Midgard has a control system for defining who is allowed to write to an object, but not who may read the object.

From the manual:
Read Access
When authentication is required, read access to any record within a Sitegroup is granted to all the users in that Sitegroup. More comprehensive read-level access control has to be implemented in PHP (which is easily achieved checking against mgd_is_member($group)).

Write Access
Write access - which includes creation, modification and deletion - is granted to any user who is either a member of the owner Group the record belongs to, or a Member of a Group which owns a parent of that record.

In other words, users get write privileges for any sub-tree whose parent node owner is a Group they belong to.

Suggested changes

The main missing component of Midgard Access Control System (MACS) is the ability to define an object as read only for a group.

To solve this, there are two options:

  1. Add an extra reader field to all Midgard components
  2. Add an extra field to the repligard table.

Option nr 1 has the advantage of not having to add extra complexity to the queries done against an object.
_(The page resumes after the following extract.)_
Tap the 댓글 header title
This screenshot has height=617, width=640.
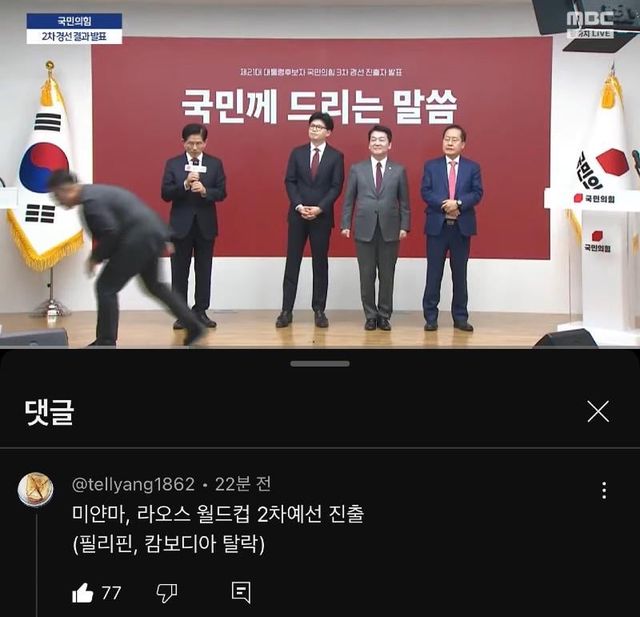point(49,412)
The drawback is that the change to the database tables will be larger.

The second option is simpler to implement wrt. databasechanges, but will create more load on the database.

Approval and deapproval


There are two other changes that should be done at the same time:

  • Support for deleting documents in repligard (this is not covered in this RFC).
  • Support for approvalstatus of all objects.


API changes

All objects
All objects should implement the following new interfaces:

isReadable()
isWritable()
setReadergroup($groupid)
setWritergroup($groupid)

Also the following will be needed wrt. to the approval section above:
Approve()
unApprove()


Comment from Torben: This is no major gain yet

While this would be undoubtly a step forward to the point we are now, I would suggest keeping this thing suspended until Midgard 2 (or at least MidCOM 2 with a complete abstraction layer) becomes reality. Thing is, that modern need require much more then that. Most complex applications bring severl requirements.

First there are more then simple read and write permissions, viewing change histories, creating elements, approving elements are a few examples here.

In addition, those permissions nowadays should be assignable both to persons and the objects they apply to, as depending on the actual case, one thing or the other may be more useful.

Ah yes, I'm speaking about ACLs, not about the old Unix-like User/Group System, which is good, but not that good. Besides, you can always use ACLs in the old user/group manner, but you cannot do this the other way around.

For a third point, Permissions can be inheritable, but they must not. Ideally, you should be able to definie, wether a permission counts for the whole tree of objects or only for a specific one. (For the pourposes of clarity and simplicity, I hereby define attachments and parameters as part of an object itself, not of its tree.)

Often, too, it is required to introduce new permissions on a (speaking in MidCOM Terms) component-level, depending on their functionality.

Final summary: If we start overhauling this, lets do it right and build a powerful permission system from the ground up.